Roblox Files Registration Statement for Proposed Initial Public Offering
SAN MATEO, Calif. – November 19, 2020 – Roblox Corporation (“Roblox”) announced today that it has filed a registration statement on Form S-1 with the U.S. Securities and Exchange Commission (“SEC”) relating to a proposed initial public offering of shares of its Class A common stock. The number of shares to be offered and the price range for the proposed offering have not yet been determined. The offering is subject to market conditions, and there can be no assurance as to whether, or when, the offering may be contemplated or as to the actual size or terms of the offering. Roblox intends to list its Class A common stock on the New York Stock Exchange under the symbol “RBLX.”

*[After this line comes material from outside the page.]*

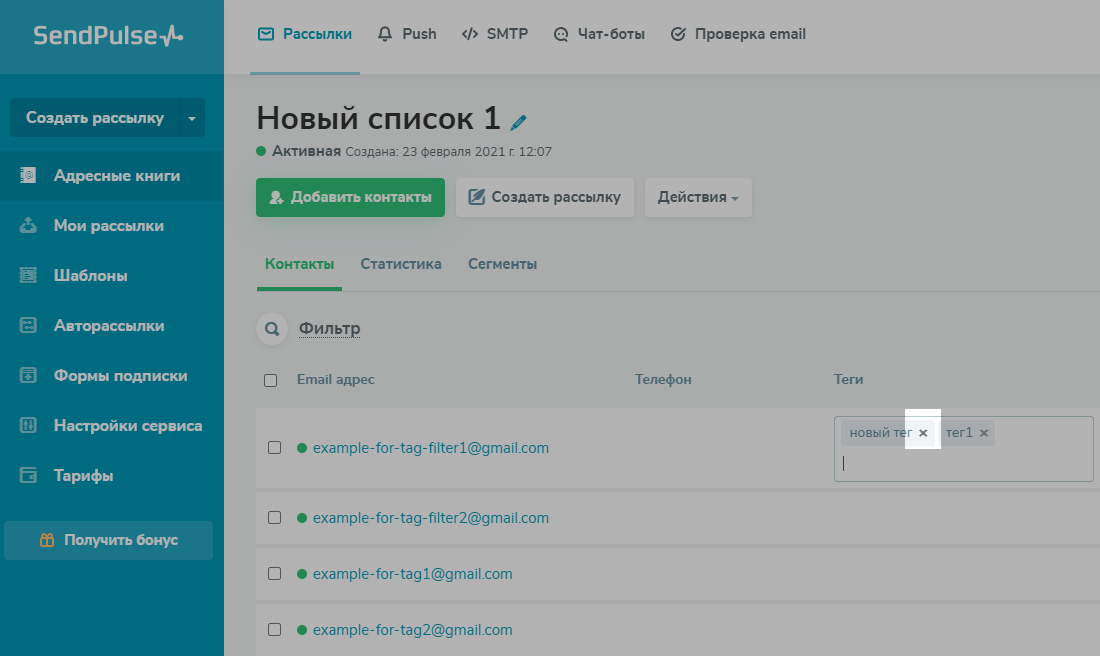Open Формы подписки section
The width and height of the screenshot is (1100, 656).
[x=120, y=376]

Goldman Sachs & Co. LLC, Morgan Stanley & Co. LLC and J.P. Morgan Securities LLC will act as joint lead book-running managers for the offering. Allen & Company LLC, BofA Securities and RBC Capital Markets will act as book-running managers.
The offering will be made only by means of a prospectus. Copies of the preliminary prospectus relating to this offering, when available, may be obtained from Goldman Sachs & Co. LLC, Prospectus Department, 200 West Street, New York, NY 10282, telephone: 1-866-471-2526 or by emailing Prospectusemail@example.com; Morgan Stanley & Co. LLC, Attention: Prospectus Department, 180 Varick Street, 2nd Floor, New York, New York 10014; or J.P. Morgan Securities LLC, c/o Broadridge Financial Solutions, 1155 Long Island Avenue, Edgewood, NY 11717 or by telephone at 866-803-9204 or by email at firstname.lastname@example.org.
A registration statement relating to these securities has been filed with the SEC but has not yet become effective. These securities may not be sold nor may offers to buy be accepted prior to the time the registration statement becomes effective. This press release shall not constitute an offer to sell or the solicitation of an offer to buy these securities, nor shall there be any sale of these securities in any state or jurisdiction in which such offer, solicitation or sale would be unlawful prior to registration or qualification under the securities laws of any such state or jurisdiction.